Problem to work on —
Please answer these questions using the article on Bet van Beeren below:
1. What other name does the article give for Bet van Beeren?
2. How many children did her parents have?
3. Which brewery lent her the money to buy the bar in 1927?

Selected extract —
- Born: Elisabeth Maria van Beeren 12 February 1902 Amsterdam, the Netherlands
- Died: 16 July 1967 (aged 65) Amsterdam, the Netherlands
- Other names: Queen of the Zeedijk
- Occupation: bar owner
- Years active: 1927–1967
- Known for: Café 't Mandje

= Bet van Beeren =

Dutch bar owner

Bet van Beeren (12 February 1902—16 July 1967) was a bar owner in Amsterdam. While hers was not the first bar that allowed LGBT persons to openly associate, the fact that she was openly lesbian, and accepting of a very diverse clientele, led her establishment to be one of the most known. In 2017, she was honored by the city of Amsterdam when a canal bridge was renamed in her honor.

==Early life==
Elisabeth Maria van Beeren was born on 12 February 1902 in the Jordaan neighborhood of Amsterdam to Maria Johanna (née Brants) and Johannes Hendrik van Beeren. She was the oldest daughter and one of thirteen children of the couple. Her father worked in street construction and her mother ran a boarding house and delivered fish and vegetables by car around the neighborhood. Bet's education ended at middle school because her family needed her to work.

==Career==
Van Beeren went to work in a canning factory on Haarlemmerweg, quickly working her way up to foreman, but she didn't like the job and the work was dangerous. She lost two fingertips while working and after a fight with her boss, quit and went to work for her uncle at his pub, Amstelstroom, where she had previously worked part-time. She also rode around town in leather clothing on her motorcycle and sold fish. In 1927, she bought the bar with loans from the Oranjeboom Brewery and thereafter, was always loyal to that brand of beer, though other breweries later tried to gain her patronage. It was very unusual for a woman to own a business at that time, especially on the rough seawall area where it was located. She renamed the pub Café 't Mandje (The Basket Café), because her mother brought the food in every day in a basket.

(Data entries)

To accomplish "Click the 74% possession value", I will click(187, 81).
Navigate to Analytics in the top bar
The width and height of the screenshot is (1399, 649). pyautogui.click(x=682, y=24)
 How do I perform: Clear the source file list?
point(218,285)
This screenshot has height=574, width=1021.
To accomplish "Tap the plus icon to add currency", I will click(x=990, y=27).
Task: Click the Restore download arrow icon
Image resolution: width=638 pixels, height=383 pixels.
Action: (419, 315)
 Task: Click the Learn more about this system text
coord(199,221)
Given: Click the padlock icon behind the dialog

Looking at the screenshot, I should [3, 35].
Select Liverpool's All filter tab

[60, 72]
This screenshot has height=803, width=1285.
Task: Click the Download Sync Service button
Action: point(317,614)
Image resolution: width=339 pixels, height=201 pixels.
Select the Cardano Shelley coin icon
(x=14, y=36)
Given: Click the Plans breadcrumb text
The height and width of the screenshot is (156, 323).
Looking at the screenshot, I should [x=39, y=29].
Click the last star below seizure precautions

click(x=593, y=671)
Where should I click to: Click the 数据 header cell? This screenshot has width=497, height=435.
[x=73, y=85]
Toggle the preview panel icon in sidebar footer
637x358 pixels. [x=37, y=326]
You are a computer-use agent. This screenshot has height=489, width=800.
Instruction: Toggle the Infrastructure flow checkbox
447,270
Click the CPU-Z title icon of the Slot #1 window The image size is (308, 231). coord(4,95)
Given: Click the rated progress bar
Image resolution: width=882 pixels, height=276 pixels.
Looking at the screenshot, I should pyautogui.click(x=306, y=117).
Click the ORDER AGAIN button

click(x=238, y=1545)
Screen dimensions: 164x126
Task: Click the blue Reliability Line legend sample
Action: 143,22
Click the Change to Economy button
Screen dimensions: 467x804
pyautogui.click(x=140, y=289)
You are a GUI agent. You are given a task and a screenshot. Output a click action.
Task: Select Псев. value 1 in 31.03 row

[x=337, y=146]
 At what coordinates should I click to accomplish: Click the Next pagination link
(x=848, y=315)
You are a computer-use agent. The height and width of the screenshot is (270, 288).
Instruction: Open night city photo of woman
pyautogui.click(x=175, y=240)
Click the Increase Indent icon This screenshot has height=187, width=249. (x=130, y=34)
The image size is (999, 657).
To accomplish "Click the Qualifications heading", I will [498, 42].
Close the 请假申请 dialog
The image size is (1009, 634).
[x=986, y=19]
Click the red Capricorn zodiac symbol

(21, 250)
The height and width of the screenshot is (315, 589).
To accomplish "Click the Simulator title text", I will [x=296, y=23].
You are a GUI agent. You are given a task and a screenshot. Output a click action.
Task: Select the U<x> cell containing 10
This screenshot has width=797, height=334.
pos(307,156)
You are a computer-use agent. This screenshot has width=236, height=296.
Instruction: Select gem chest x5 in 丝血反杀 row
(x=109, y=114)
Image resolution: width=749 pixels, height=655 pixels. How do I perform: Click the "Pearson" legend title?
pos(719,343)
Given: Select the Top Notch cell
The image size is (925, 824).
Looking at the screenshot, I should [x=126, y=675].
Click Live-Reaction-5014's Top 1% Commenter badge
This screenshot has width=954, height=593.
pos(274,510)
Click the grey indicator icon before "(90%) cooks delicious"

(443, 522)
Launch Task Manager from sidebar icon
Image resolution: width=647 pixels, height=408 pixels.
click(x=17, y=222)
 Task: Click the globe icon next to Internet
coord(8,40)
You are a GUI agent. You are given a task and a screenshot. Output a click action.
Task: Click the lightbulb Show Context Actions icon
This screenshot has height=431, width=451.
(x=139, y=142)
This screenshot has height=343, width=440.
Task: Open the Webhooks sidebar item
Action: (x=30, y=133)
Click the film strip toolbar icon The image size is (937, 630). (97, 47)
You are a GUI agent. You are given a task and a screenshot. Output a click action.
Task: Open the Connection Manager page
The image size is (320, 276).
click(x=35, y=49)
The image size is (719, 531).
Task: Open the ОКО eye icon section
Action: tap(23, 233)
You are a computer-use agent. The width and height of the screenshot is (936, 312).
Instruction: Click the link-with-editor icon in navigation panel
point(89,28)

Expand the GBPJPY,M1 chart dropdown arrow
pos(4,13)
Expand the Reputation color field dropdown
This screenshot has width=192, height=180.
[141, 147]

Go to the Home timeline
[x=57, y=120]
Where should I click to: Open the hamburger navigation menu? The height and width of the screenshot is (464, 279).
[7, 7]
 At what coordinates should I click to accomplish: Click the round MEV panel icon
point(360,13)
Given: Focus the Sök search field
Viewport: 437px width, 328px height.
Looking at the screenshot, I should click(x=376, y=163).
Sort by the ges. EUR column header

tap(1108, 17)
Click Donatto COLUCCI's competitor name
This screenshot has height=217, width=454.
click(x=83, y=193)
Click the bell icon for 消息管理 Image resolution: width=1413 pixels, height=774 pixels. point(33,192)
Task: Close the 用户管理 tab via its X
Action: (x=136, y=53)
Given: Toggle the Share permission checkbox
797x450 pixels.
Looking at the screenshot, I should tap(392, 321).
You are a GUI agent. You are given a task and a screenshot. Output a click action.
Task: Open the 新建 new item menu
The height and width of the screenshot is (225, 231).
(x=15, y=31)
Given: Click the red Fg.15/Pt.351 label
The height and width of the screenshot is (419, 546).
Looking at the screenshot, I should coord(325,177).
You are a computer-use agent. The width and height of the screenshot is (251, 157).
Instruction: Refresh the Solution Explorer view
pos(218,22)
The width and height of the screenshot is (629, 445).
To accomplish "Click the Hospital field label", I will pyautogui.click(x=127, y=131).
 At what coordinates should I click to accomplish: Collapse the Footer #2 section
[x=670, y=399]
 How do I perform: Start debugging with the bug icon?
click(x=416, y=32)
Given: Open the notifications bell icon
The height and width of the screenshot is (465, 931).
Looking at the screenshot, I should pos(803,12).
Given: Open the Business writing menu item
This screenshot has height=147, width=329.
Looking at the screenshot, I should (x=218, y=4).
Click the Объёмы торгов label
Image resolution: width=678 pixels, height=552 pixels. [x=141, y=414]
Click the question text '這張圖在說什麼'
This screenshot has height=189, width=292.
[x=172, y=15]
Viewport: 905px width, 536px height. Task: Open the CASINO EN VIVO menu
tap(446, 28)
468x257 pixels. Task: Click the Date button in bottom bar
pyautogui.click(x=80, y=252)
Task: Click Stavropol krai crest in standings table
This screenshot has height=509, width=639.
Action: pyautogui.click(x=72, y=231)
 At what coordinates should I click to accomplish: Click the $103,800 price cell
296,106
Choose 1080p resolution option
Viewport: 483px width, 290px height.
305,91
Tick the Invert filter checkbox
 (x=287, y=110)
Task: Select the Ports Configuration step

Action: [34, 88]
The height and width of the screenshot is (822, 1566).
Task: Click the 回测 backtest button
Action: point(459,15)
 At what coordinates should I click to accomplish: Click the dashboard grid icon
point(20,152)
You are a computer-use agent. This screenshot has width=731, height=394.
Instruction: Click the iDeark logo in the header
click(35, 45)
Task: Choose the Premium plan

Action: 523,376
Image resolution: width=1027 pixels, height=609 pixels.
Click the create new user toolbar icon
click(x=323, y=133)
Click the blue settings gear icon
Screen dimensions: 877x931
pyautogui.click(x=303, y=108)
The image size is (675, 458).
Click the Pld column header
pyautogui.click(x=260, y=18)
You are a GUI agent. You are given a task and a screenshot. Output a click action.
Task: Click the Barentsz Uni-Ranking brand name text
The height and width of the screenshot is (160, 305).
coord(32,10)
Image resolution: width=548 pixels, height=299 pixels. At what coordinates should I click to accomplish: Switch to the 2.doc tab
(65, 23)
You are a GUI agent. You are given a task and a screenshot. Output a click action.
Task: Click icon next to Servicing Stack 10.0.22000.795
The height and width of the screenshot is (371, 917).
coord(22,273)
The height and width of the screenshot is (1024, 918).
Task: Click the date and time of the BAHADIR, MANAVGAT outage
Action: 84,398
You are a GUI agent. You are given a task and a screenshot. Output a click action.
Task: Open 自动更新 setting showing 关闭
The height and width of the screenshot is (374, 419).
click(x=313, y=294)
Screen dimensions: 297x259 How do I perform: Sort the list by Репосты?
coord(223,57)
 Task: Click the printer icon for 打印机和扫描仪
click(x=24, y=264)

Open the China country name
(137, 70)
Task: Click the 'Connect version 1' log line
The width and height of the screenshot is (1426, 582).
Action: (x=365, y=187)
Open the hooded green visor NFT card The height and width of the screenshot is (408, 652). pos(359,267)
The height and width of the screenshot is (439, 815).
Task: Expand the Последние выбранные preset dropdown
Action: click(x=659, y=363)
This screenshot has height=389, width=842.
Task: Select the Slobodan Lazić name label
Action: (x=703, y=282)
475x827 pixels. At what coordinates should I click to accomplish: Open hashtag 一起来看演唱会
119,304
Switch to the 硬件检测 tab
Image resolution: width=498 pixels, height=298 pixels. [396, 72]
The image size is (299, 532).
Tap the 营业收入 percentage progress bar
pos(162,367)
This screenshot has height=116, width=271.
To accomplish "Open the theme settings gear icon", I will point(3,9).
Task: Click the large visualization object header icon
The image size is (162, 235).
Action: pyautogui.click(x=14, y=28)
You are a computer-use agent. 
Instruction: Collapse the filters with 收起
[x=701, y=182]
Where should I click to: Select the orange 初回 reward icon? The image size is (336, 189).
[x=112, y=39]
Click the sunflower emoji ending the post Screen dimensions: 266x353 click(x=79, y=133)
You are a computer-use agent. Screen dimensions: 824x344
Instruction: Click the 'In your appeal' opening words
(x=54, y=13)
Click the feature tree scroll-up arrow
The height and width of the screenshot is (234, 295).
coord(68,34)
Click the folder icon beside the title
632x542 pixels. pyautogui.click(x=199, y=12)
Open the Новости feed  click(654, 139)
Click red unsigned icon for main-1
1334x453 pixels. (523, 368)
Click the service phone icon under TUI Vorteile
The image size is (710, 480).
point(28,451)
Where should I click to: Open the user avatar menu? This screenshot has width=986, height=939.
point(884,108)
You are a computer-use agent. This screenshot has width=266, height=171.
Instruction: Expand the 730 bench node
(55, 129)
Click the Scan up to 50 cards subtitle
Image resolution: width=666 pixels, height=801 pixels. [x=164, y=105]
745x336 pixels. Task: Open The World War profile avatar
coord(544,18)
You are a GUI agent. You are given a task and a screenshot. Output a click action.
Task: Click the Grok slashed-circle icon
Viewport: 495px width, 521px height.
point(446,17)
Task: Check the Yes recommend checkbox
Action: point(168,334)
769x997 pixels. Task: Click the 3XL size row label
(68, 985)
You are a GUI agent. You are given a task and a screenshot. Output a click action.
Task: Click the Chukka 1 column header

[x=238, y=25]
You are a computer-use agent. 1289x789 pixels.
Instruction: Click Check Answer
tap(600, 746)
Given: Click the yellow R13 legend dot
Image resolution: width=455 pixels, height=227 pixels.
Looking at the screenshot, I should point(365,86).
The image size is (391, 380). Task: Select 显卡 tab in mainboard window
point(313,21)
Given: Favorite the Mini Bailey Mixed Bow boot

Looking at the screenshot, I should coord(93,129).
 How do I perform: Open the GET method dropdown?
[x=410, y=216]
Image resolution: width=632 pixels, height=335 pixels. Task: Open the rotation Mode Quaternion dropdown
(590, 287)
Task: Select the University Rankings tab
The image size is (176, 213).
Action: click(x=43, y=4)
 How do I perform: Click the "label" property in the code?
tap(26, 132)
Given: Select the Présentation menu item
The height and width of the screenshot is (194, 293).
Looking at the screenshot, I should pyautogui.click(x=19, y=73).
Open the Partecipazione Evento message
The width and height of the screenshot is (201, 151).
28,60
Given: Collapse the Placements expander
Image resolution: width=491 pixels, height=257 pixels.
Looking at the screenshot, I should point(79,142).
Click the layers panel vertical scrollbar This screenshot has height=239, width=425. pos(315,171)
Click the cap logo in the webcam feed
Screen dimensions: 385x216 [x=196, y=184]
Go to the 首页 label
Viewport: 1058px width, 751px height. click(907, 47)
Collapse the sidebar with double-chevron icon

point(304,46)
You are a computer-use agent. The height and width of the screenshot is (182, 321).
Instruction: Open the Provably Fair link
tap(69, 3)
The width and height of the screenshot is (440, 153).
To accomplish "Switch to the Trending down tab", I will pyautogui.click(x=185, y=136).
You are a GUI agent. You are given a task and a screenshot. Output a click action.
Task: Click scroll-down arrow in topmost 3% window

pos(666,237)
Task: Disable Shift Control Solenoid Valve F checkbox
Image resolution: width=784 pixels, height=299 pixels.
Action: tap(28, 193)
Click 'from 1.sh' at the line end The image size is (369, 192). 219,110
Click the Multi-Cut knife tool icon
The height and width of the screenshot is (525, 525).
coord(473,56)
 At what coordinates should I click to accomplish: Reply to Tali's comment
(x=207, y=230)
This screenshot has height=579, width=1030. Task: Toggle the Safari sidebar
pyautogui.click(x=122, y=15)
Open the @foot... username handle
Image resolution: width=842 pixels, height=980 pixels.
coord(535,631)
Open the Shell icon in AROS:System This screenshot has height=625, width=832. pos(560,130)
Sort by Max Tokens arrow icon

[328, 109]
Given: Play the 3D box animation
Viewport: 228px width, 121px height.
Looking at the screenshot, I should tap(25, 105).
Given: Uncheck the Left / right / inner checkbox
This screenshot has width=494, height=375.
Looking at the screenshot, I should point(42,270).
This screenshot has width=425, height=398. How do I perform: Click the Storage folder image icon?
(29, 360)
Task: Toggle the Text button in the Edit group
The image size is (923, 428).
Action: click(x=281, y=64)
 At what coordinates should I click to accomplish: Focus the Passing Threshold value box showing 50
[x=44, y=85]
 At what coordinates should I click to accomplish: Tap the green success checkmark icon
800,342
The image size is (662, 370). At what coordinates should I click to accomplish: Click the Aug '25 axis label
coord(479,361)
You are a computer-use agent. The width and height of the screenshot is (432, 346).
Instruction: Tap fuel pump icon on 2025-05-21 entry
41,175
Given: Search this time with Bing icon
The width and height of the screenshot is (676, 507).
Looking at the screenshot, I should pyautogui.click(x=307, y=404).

Answer box —
1. Queen of the Zeedijk
2. Thirteen
3. The Oranjeboom Brewery